How can behavioural economics affect marketing? Richard Thaler can probably tell you. Thaler is the winner of the 2017 Nobel Memorial Prize for his research into the subject, the nudge theory. Marketing and advertising experts interviewed by the American Marketing Association believe Thaler’s approach has serious implications for marketers.

 

What is nudge? At a basic level, it is what prompts you to do something – read an article, click on a link, and various others. Marketers know this as a basic, but it is more important than ever because of the amount of information the ordinary consumer is bombarded with on a daily level.

 

Thaler coined the term ‘nudge’ along with his co-writer Cass Sunstein in their 2008 book, Nudge. It refers to the potential to change a person’s behaviour without impacting on any of their options or changing economic incentives. A Thaler example is a fly decal placed in a urinal in an airport. The fly decal was supposed to improve the male aim (!), and the terminal duly reported an 80 percent reduction in urine spillages in the toilets after the stickers were placed in all the urinals.

 

Nudges for marketing mainly apply to the conversion of online shoppers, from indecisive waffler to purchaser.

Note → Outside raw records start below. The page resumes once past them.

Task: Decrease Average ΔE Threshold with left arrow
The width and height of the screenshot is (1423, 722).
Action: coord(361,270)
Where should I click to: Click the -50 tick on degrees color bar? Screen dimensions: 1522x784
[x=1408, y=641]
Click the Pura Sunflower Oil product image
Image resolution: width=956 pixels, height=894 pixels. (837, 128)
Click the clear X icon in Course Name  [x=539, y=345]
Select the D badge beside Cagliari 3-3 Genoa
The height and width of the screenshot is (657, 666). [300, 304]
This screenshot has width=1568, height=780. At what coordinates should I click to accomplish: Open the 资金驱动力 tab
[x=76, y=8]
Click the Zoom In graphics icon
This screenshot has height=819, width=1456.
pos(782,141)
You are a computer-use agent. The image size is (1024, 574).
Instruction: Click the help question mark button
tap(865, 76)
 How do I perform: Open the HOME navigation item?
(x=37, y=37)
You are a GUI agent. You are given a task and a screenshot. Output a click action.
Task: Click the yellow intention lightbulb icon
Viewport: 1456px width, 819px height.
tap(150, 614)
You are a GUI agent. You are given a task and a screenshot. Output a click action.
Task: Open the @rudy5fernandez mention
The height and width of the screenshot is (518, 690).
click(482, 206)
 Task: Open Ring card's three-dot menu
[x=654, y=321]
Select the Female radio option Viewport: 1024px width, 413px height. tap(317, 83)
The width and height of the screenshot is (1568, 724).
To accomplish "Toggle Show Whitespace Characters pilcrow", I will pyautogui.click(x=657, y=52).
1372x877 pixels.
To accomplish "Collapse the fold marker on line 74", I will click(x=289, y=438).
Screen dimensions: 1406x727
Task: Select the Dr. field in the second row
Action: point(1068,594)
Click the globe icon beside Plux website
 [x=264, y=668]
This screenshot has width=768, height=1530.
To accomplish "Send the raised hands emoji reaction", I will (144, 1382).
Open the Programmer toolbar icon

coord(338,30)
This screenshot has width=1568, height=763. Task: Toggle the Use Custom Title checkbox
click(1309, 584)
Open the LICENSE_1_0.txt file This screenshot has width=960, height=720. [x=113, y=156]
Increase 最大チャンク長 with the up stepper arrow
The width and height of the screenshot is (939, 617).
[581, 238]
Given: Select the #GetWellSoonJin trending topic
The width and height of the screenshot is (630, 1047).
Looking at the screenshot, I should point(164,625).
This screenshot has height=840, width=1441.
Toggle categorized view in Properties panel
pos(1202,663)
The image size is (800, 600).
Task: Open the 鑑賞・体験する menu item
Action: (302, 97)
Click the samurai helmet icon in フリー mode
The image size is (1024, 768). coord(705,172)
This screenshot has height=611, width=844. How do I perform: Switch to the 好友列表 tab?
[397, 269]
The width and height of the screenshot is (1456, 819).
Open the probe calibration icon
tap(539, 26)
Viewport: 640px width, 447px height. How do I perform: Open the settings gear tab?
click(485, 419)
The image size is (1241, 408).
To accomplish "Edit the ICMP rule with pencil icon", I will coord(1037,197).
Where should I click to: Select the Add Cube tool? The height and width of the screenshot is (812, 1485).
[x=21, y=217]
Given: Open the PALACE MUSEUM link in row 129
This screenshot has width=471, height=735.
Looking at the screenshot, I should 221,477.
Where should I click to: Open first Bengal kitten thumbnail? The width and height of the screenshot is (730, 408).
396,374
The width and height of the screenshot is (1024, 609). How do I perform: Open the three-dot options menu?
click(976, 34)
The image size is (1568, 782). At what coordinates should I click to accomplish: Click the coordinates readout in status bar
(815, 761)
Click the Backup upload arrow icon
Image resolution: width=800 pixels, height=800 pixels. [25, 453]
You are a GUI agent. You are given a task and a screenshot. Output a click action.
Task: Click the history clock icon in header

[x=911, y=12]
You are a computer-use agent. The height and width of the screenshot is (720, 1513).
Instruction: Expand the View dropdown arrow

Behavioural economics blends psychology, economics and the study of human decision making, asking questions such as why people buy chocolate instead of vegetables when they are trying to lose weight.

 

A nudge is additional datum (fact or proposition) used to make a decision, and if it works, it’s because the nudge has given new information to the decision maker. Behavioural economics shows that people often make irrational choices, changing what they do when the same choices are presented differently.

 

Consumers make rapid decisions – within five to ten seconds – and seldom think about whether their choices were good or bad. Marketers tend to believe consumers make rational decisions according to the AMA article, but there’s evidence that what they do is governed by the gut.

 

What’s the takeaway? Marketers should think of their consumers as people with limitless choice, but a finite attention span and work towards processes and methods of advertising and promotion that bear this in mind. What do shoppers overlook, and what grabs the attention?